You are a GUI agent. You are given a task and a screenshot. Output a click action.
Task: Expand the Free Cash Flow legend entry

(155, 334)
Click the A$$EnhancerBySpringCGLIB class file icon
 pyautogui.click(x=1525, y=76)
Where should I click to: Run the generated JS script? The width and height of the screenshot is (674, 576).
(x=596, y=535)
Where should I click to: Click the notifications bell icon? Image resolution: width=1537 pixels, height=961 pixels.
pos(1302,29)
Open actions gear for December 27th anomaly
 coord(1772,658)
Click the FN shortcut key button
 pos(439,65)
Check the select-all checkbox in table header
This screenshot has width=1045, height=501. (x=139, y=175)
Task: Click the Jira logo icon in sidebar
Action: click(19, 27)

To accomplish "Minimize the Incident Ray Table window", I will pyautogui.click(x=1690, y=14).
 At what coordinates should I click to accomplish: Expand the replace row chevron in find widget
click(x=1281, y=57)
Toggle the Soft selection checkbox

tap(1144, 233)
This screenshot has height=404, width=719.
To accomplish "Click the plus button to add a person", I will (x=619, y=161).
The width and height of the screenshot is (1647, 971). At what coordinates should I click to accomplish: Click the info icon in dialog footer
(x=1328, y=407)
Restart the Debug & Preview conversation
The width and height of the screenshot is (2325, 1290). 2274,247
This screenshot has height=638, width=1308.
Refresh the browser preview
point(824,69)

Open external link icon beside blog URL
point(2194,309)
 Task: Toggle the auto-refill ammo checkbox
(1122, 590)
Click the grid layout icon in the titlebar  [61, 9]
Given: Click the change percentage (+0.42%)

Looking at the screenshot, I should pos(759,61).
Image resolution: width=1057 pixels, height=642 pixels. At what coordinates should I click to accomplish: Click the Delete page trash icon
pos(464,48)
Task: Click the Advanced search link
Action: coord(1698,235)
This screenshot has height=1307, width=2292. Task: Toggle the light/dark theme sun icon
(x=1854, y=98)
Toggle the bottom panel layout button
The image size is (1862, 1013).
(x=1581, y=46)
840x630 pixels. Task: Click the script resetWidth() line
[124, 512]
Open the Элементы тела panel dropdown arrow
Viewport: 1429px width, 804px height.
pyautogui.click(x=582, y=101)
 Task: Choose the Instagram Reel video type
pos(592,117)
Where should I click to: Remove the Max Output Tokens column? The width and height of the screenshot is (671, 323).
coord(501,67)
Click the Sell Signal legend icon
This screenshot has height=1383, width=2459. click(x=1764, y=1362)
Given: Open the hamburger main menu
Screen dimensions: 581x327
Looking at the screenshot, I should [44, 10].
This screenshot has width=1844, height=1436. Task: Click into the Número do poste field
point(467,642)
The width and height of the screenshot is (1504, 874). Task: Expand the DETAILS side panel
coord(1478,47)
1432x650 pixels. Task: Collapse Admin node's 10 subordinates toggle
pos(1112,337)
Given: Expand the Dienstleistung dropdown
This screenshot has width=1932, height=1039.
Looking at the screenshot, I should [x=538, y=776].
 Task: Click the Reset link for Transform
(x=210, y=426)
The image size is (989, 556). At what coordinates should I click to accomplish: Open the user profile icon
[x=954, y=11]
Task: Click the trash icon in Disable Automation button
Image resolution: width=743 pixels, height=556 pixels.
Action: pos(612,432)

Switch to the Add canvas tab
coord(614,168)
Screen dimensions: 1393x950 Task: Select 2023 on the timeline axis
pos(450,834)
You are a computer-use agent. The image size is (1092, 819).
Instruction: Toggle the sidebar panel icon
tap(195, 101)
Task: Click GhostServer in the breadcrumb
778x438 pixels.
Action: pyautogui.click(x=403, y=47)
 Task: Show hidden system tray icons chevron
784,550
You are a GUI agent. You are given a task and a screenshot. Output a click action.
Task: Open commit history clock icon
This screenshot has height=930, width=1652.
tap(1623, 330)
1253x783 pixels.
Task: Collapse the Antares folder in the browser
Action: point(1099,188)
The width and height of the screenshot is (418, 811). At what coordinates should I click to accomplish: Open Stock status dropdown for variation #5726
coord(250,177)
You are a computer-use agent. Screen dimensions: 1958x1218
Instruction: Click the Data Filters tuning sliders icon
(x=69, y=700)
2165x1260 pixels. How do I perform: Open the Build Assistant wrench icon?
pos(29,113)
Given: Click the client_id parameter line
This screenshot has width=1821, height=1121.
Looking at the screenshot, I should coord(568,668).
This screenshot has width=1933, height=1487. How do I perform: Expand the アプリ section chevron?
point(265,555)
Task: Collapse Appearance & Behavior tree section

- [THE TASK]:
All of the records above need to be printed again exactly as they appear.

- [RESULT OF THIS TASK]:
You are a GUI agent. You are given a task and a screenshot. Output a click action.
Task: Expand the Free Cash Flow legend entry

(155, 334)
Click the A$$EnhancerBySpringCGLIB class file icon
 pyautogui.click(x=1525, y=76)
Where should I click to: Run the generated JS script? The width and height of the screenshot is (674, 576).
(x=596, y=535)
Where should I click to: Click the notifications bell icon? Image resolution: width=1537 pixels, height=961 pixels.
pos(1302,29)
Open actions gear for December 27th anomaly
 coord(1772,658)
Click the FN shortcut key button
 pos(439,65)
Check the select-all checkbox in table header
This screenshot has width=1045, height=501. (x=139, y=175)
Task: Click the Jira logo icon in sidebar
Action: click(19, 27)

To accomplish "Minimize the Incident Ray Table window", I will pyautogui.click(x=1690, y=14).
 At what coordinates should I click to accomplish: Expand the replace row chevron in find widget
click(x=1281, y=57)
Toggle the Soft selection checkbox

tap(1144, 233)
This screenshot has height=404, width=719.
To accomplish "Click the plus button to add a person", I will (x=619, y=161).
The width and height of the screenshot is (1647, 971). At what coordinates should I click to accomplish: Click the info icon in dialog footer
(x=1328, y=407)
Restart the Debug & Preview conversation
The width and height of the screenshot is (2325, 1290). 2274,247
This screenshot has height=638, width=1308.
Refresh the browser preview
point(824,69)

Open external link icon beside blog URL
point(2194,309)
 Task: Toggle the auto-refill ammo checkbox
(1122, 590)
Click the grid layout icon in the titlebar  [61, 9]
Given: Click the change percentage (+0.42%)

Looking at the screenshot, I should pos(759,61).
Image resolution: width=1057 pixels, height=642 pixels. At what coordinates should I click to accomplish: Click the Delete page trash icon
pos(464,48)
Task: Click the Advanced search link
Action: coord(1698,235)
This screenshot has height=1307, width=2292. Task: Toggle the light/dark theme sun icon
(x=1854, y=98)
Toggle the bottom panel layout button
The image size is (1862, 1013).
(x=1581, y=46)
840x630 pixels. Task: Click the script resetWidth() line
[124, 512]
Open the Элементы тела panel dropdown arrow
Viewport: 1429px width, 804px height.
pyautogui.click(x=582, y=101)
 Task: Choose the Instagram Reel video type
pos(592,117)
Where should I click to: Remove the Max Output Tokens column? The width and height of the screenshot is (671, 323).
coord(501,67)
Click the Sell Signal legend icon
This screenshot has height=1383, width=2459. click(x=1764, y=1362)
Given: Open the hamburger main menu
Screen dimensions: 581x327
Looking at the screenshot, I should [44, 10].
This screenshot has width=1844, height=1436. Task: Click into the Número do poste field
point(467,642)
The width and height of the screenshot is (1504, 874). Task: Expand the DETAILS side panel
coord(1478,47)
1432x650 pixels. Task: Collapse Admin node's 10 subordinates toggle
pos(1112,337)
Given: Expand the Dienstleistung dropdown
This screenshot has width=1932, height=1039.
Looking at the screenshot, I should [x=538, y=776].
 Task: Click the Reset link for Transform
(x=210, y=426)
The image size is (989, 556). At what coordinates should I click to accomplish: Open the user profile icon
[x=954, y=11]
Task: Click the trash icon in Disable Automation button
Image resolution: width=743 pixels, height=556 pixels.
Action: pos(612,432)

Switch to the Add canvas tab
coord(614,168)
Screen dimensions: 1393x950 Task: Select 2023 on the timeline axis
pos(450,834)
You are a computer-use agent. The image size is (1092, 819).
Instruction: Toggle the sidebar panel icon
tap(195, 101)
Task: Click GhostServer in the breadcrumb
778x438 pixels.
Action: pyautogui.click(x=403, y=47)
 Task: Show hidden system tray icons chevron
784,550
You are a GUI agent. You are given a task and a screenshot. Output a click action.
Task: Open commit history clock icon
This screenshot has height=930, width=1652.
tap(1623, 330)
1253x783 pixels.
Task: Collapse the Antares folder in the browser
Action: point(1099,188)
The width and height of the screenshot is (418, 811). At what coordinates should I click to accomplish: Open Stock status dropdown for variation #5726
coord(250,177)
You are a computer-use agent. Screen dimensions: 1958x1218
Instruction: Click the Data Filters tuning sliders icon
(x=69, y=700)
2165x1260 pixels. How do I perform: Open the Build Assistant wrench icon?
pos(29,113)
Given: Click the client_id parameter line
This screenshot has width=1821, height=1121.
Looking at the screenshot, I should coord(568,668).
This screenshot has width=1933, height=1487. How do I perform: Expand the アプリ section chevron?
point(265,555)
Task: Collapse Appearance & Behavior tree section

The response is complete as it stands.